* **EXERCISE BRIEF**:
Find the line with "Click the 'Database Name' label" in the data below. Repeat it and every line after it up to the end, exactly, but drop the pictures.

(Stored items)

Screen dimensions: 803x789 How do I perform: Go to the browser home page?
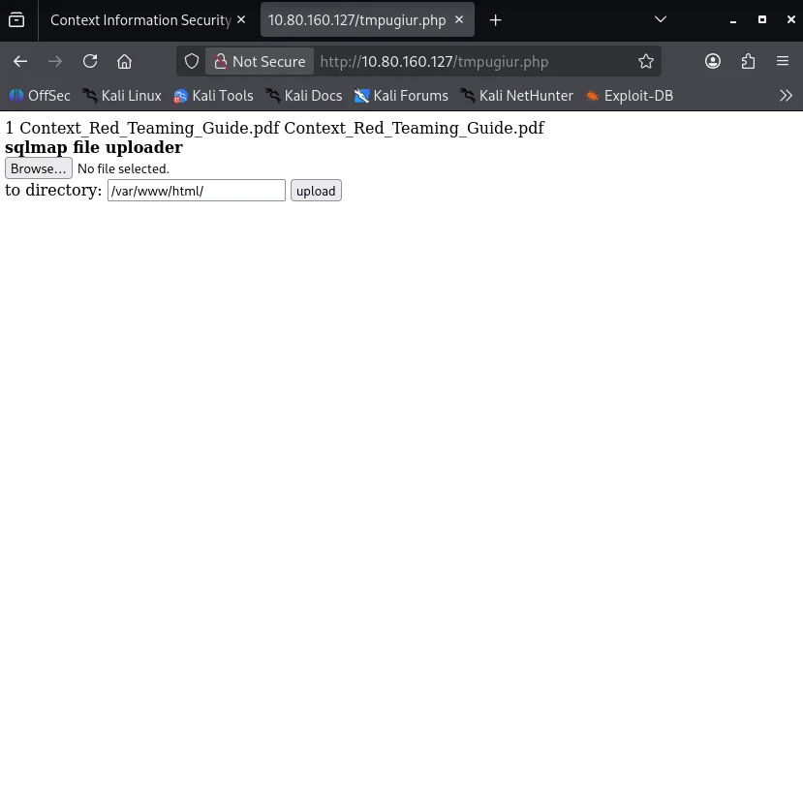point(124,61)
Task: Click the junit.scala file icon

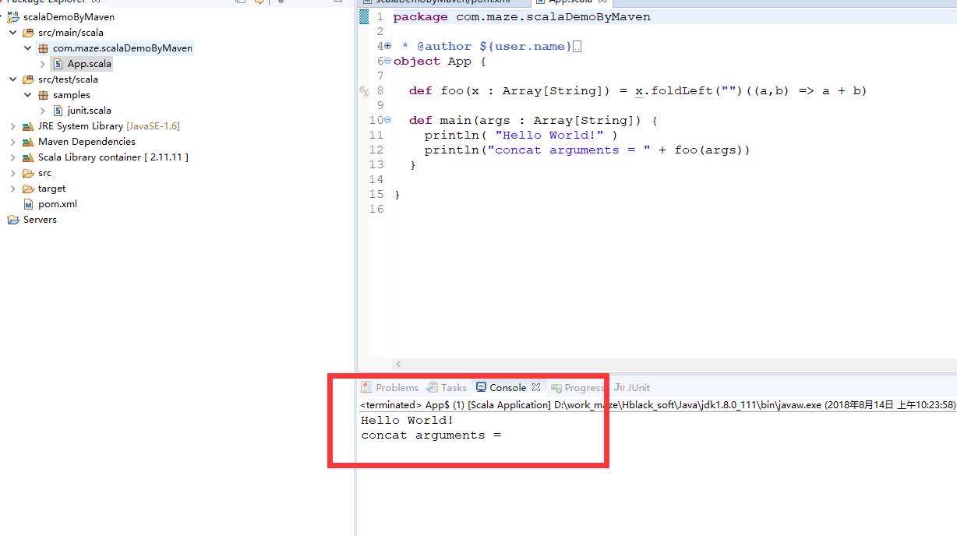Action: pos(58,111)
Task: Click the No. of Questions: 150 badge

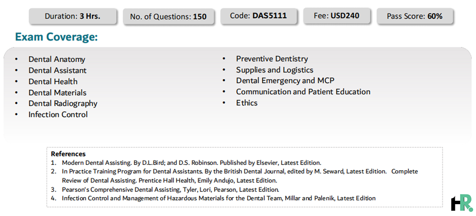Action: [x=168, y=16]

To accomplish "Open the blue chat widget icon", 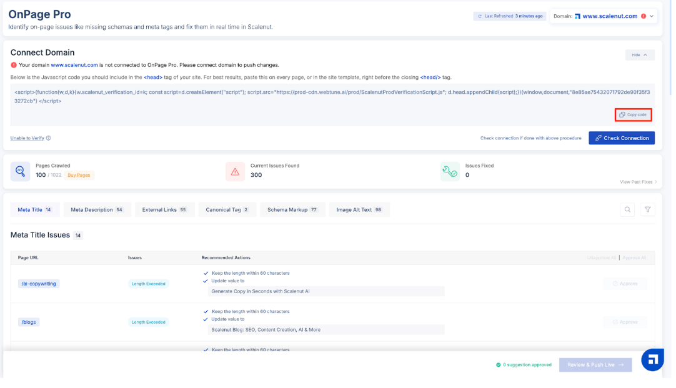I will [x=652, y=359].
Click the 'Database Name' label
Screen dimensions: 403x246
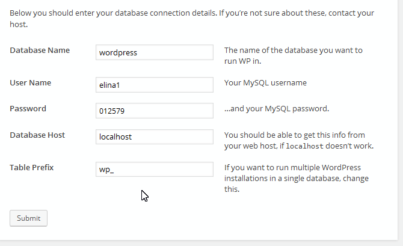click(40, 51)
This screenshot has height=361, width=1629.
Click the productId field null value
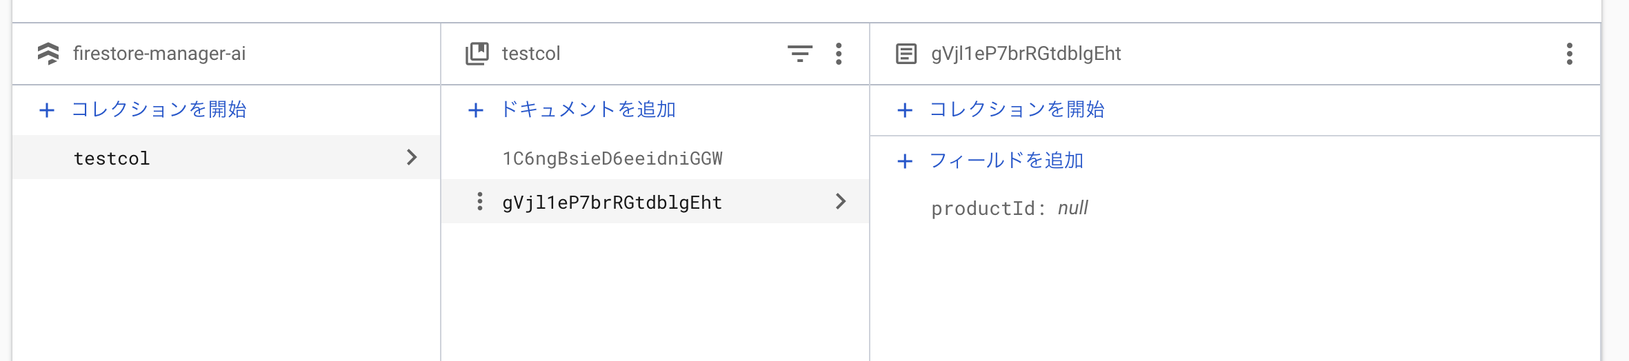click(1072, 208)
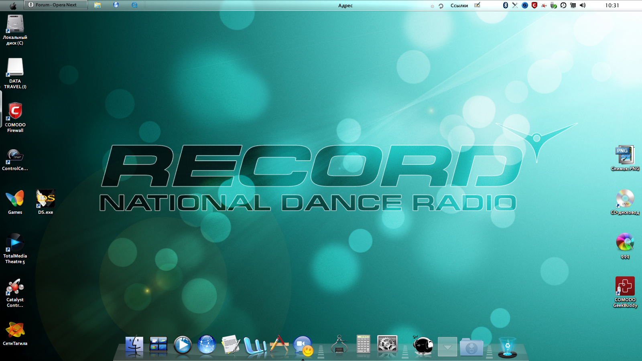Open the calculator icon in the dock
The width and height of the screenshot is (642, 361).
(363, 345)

* **COMPLETED TASK**:
Click the 'Database Name' label
Screen dimensions: 403x246
click(40, 51)
This screenshot has height=361, width=1629.
Click the productId field null value
click(1072, 208)
Open the calculator icon in the dock
The width and height of the screenshot is (642, 361).
(363, 345)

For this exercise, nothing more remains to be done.